▸ **The data**:
────────────────
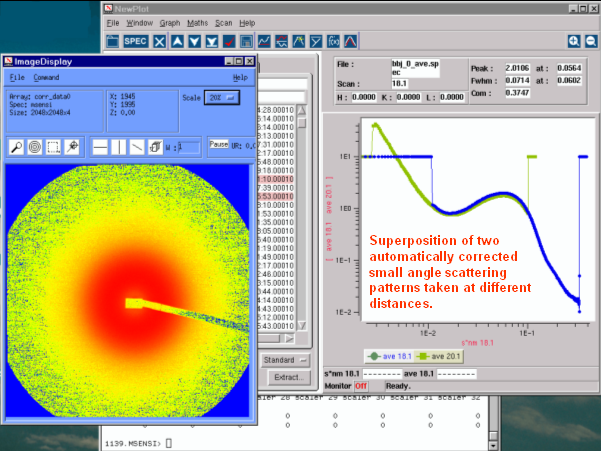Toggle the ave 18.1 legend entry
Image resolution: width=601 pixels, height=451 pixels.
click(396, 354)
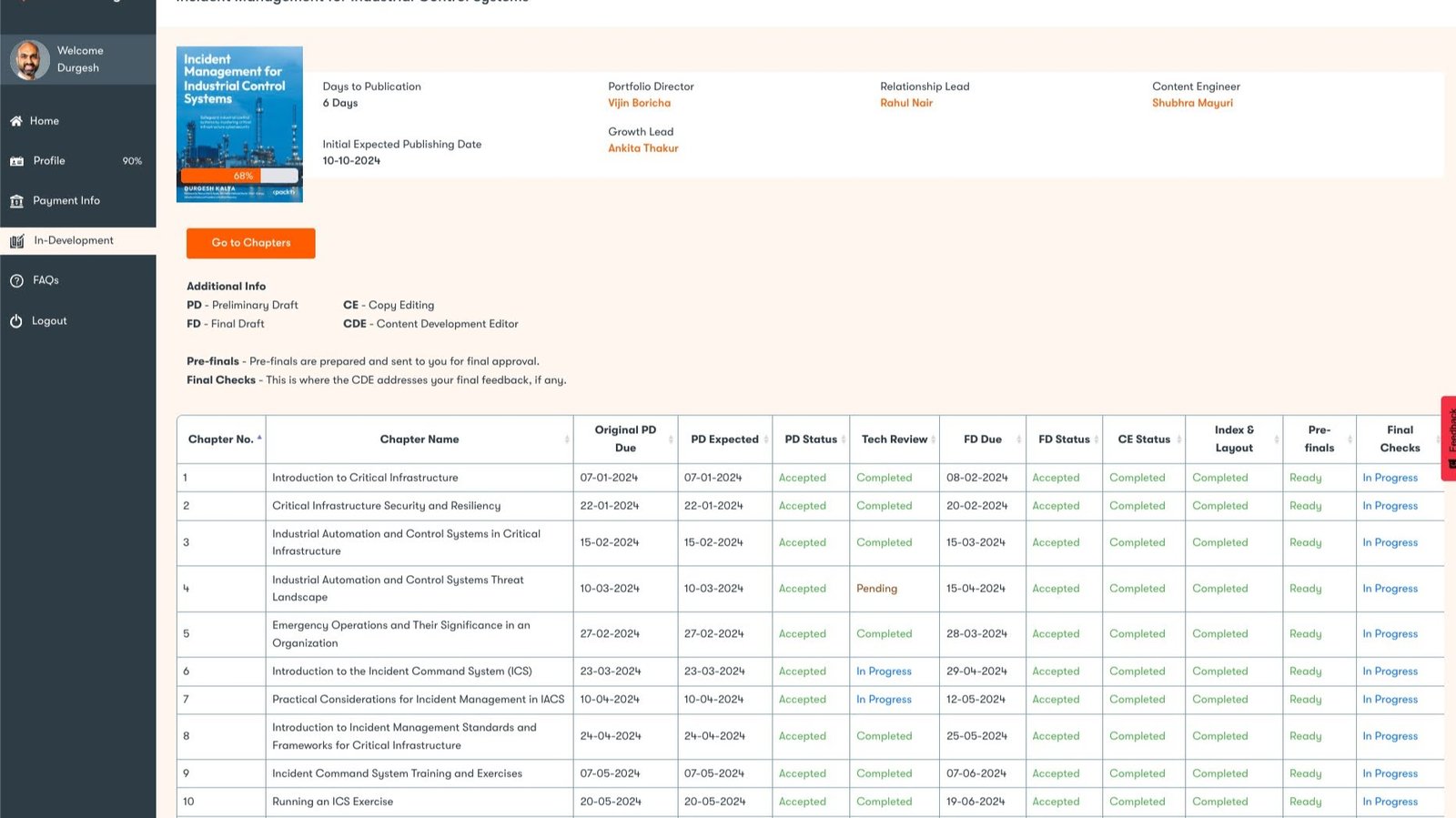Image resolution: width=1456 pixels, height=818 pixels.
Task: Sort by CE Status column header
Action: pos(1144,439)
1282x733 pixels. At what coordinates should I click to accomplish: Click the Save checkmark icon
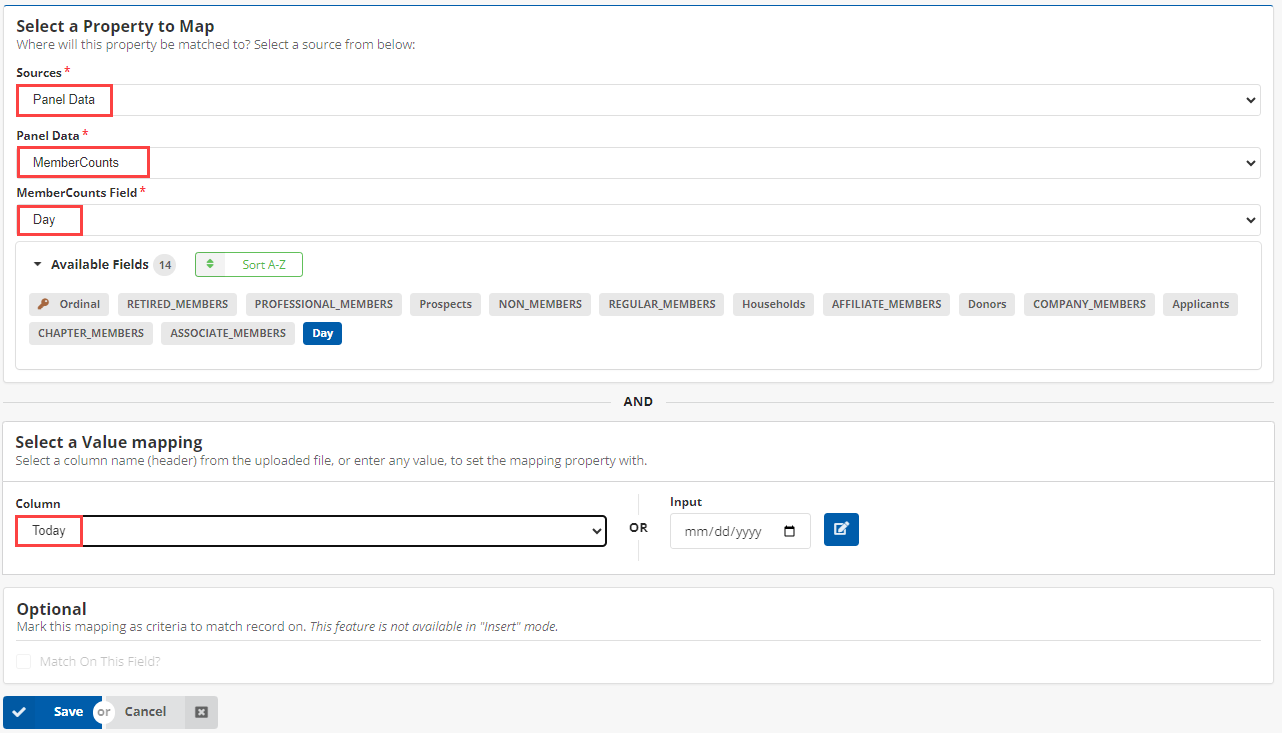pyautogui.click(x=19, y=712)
────────────────
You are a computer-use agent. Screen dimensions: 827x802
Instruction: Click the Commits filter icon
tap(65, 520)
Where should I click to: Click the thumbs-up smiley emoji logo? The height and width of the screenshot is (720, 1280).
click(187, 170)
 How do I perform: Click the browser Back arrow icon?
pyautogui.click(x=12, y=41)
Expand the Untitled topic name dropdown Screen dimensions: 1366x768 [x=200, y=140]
────────────────
▸ **Activity**: Check every line above for the string "dimensions" and copy those that have it.

▸ **Solution to this problem**:
You are a computer-use agent. Screen dimensions: 827x802
Expand the Untitled topic name dropdown Screen dimensions: 1366x768 [x=200, y=140]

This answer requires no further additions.